If you’re on a health insurance plan, there are many terms you need to understand. One of these is the coordination of benefits or COB. This article explains what coordination of benefits is and how it works. It also covers important COB rules that may impact your coverage if you’re on Medicare or any other insurance plan.
1. Understanding COB
COB is a provision that says your insurance company will review and pay your claims only after the primary payer, has paid its portion of the bill. While COB benefits are intended to limit administrative costs, a primary payer is the patient’s last connection to the health care system when all claims are paid. This means that if your plan is approved by Medicare or any other insurance plan, your employer is required to pay any portion of your COB.
COB review is the process of coordinating the billing of services between:
- Your health insurance plan
- Private preferred provider organization doctors (PPO)
COB is a critical part of how health insurance works. Why? It helps you understand exactly what services your provider will pay for, how much they’ll pay, and when they’ll pay for them.
2. How does COB work?
COB refers to an agreement between two insurers. The agreement determines which insurer will pay first and how much of the medical bills the second insurer will cover. For example, say you have medical coverage through your employer and your spouse has medical coverage through her employer.
3. COB rules that could affect your coverage
COB is a concept that your health insurance provider must use when writing your plan’s coverage to ensure that the costs of covered medical care are shared between you, your spouse, and your dependents. Depending on your health plan’s type, you may have a 60-day deadline after which providers must change your coverage or pay a late fee.

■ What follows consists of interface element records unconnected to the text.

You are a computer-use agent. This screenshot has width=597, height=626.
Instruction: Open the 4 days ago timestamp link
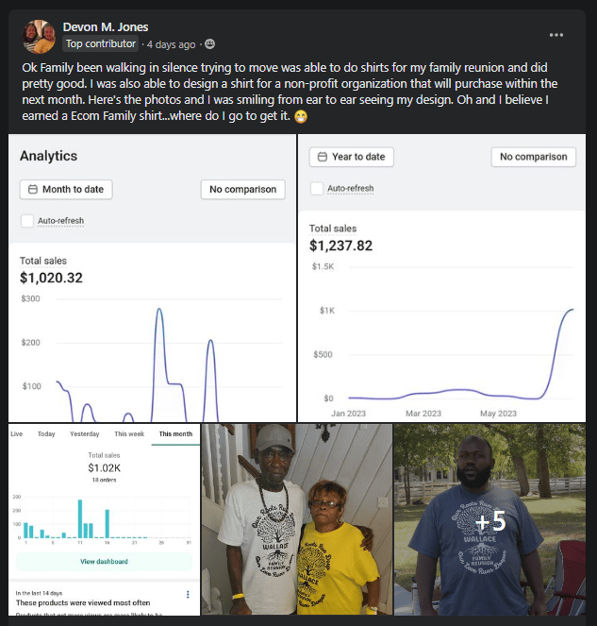tap(174, 44)
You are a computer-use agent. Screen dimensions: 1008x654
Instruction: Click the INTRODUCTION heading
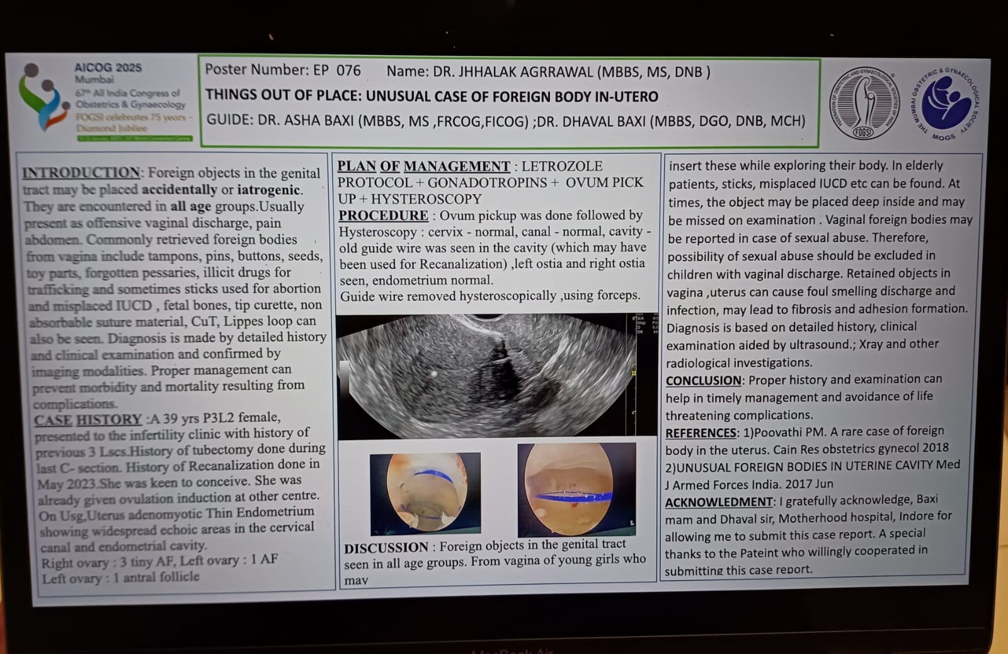81,173
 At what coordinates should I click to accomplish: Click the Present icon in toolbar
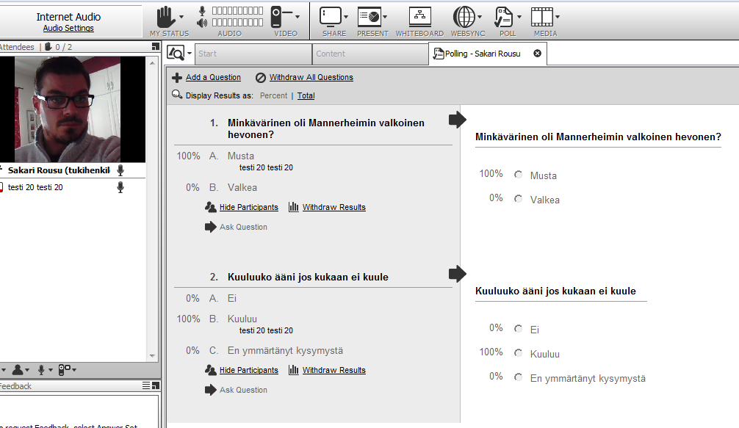tap(369, 16)
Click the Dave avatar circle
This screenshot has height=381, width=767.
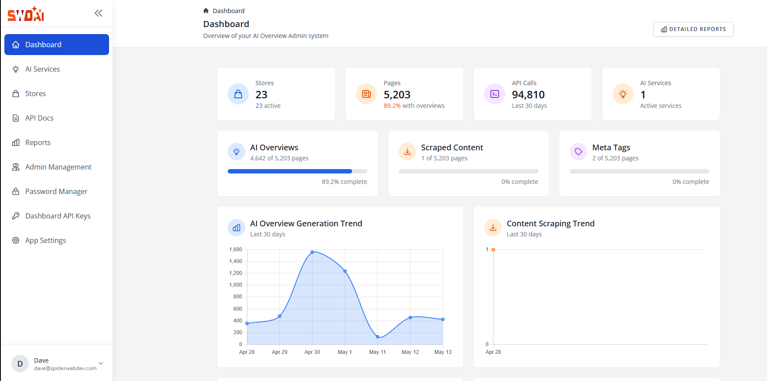tap(20, 364)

Coordination of benefits is a two-step process.
First, Your health insurance plan must develop a list of the health services and supplies that each of you will receive under the plan.
Second, your health insurance provider must collect, document, and send copies of these services and supplies to the insurance company and to you. Your health insurance provider must then send you a list of the covered services and supplies before the last day of your coverage period, either 60 or 90 days from the date the services and supplies were collected.
Coordination of benefits is one way you can ensure you’re getting the most out of your health insurance plan. Make sure to educate yourself on how the coordination of benefits works and what it means for your coverage. COB rules can change from time to time, so it’s a good idea to stay up-to-date on the latest news about this topic.